### Aim of the exercise
Search the entries for the word "Dodoma". Copy every line where it turns up.

### Data supplied
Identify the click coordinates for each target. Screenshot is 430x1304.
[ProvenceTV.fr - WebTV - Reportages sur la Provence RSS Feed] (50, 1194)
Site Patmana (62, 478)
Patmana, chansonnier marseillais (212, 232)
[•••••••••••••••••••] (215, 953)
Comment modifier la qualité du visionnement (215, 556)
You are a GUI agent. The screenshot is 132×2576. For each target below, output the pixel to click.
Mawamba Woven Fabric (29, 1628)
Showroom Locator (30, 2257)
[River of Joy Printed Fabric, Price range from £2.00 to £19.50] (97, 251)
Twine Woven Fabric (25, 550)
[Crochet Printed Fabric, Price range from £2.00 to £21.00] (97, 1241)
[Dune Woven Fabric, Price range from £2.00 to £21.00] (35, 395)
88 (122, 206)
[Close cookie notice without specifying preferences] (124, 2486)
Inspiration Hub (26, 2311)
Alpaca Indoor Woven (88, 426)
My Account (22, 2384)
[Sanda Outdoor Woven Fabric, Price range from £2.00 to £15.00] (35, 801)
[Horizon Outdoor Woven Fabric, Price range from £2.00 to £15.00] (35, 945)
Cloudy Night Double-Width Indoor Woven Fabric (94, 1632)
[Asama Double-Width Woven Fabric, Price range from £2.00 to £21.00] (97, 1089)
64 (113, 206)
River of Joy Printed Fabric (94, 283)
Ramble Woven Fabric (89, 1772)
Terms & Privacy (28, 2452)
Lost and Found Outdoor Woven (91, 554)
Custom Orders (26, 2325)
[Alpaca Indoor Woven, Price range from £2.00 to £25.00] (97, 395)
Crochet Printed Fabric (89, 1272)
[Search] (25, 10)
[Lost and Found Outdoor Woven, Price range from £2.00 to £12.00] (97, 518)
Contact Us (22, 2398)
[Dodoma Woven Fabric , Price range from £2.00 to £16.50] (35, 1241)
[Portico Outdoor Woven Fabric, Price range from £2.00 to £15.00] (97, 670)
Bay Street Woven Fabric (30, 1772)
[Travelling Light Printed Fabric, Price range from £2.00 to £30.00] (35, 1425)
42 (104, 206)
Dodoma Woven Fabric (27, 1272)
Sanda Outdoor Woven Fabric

### Written reply
[Dodoma Woven Fabric , Price range from £2.00 to £16.50] (35, 1241)
Dodoma Woven Fabric (27, 1272)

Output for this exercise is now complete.